The film and the book are also very liberal in their social attitudes, particularly the treatment of women in Church history. But, in the end, the book and the film are really pot-boiler thrillers, so why have they so engendered the wrath of the Christian churches, particularly, the Catholic Church?
Most of the mainline churches have denounced the book and the film. Some have even organized picketing of the movie, like here in Chicago. Responding to the attacks on his film, Howard declared, “This is entertainment, not theology.’
It may be, but it touches upon issues that the Catholic Church would rather remain closed to public discussion. The Da Vinci Code reveals to many Christians things that are not taught in Sunday School: that Christianity became the religion of the Roman Empire because of the political needs of the pagan emperor Constantine; that there were many Gospels that were not included in the Bible because they didn’t serve the needs of the Church; that many of the early followers of Jesus considered him a prophet but not divine.
The book and movie make you think about religion, and that’s not something that Christianity encourages. As one Catholic leader put it, “We are not in the democracy business.’
The Catholic Church, after all, is a highly discredited institution these days. It’s still involved in an ongoing scandal concerning the cover-up of child sexual abuse by priests. Its half century of decline in North America and Europe for a variety of easons–its collaboration with fascism during the Second World War to being on the wrong side of every social question–has made it a symbol of evil, corruption and political reaction in the eyes of many people.

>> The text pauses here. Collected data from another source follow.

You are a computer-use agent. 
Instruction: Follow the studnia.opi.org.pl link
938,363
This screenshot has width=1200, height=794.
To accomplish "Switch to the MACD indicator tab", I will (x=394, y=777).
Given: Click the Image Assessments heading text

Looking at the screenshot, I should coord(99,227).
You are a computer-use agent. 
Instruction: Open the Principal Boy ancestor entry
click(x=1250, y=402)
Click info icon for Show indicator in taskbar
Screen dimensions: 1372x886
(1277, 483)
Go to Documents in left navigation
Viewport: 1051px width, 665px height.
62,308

Now comes along a bestselling book and popular movie implying that the whole foundations of Christianity are a fraud–and Church leaders went wild. Pope Benedict even toyed with organizing a boycott of the film.
This isn’t surprising. He was previously the head of the Vatican office of the Congregation for the Doctrine of the Faith–formerly known as the Inquisition, responsible for the torture and death of heretics in the Middle Ages.
But it’s the fanatics of the Opus Dei that have taken the lead in defending the Church and their order–a member of which is depicted as a killer in the movie–from The Da Vinci Code. Opus Dei has gone on something of a charm offensive trying to portray themselves as just everyday people.
Given that the order was founded by a Spanish priest loyal to fascist dictator Francisco Franco and home to some of the world’s most unsavory political and military figures, this a bit of a stretch.
In a country where any critical discussion of religion is attacked without mercy, anything that opens up a critical discussion should be welcome. The Da Vinci Code book has done that, and hopefully the film will widen it.
When asked whether the film should have a disclaimer saying that it’s fiction, McKellen responded, “I’ve often thought that the Bible should have a disclaimer at the front saying, this is fiction.’
It’s been many years since I’ve heard anything like that on morning TV, if ever.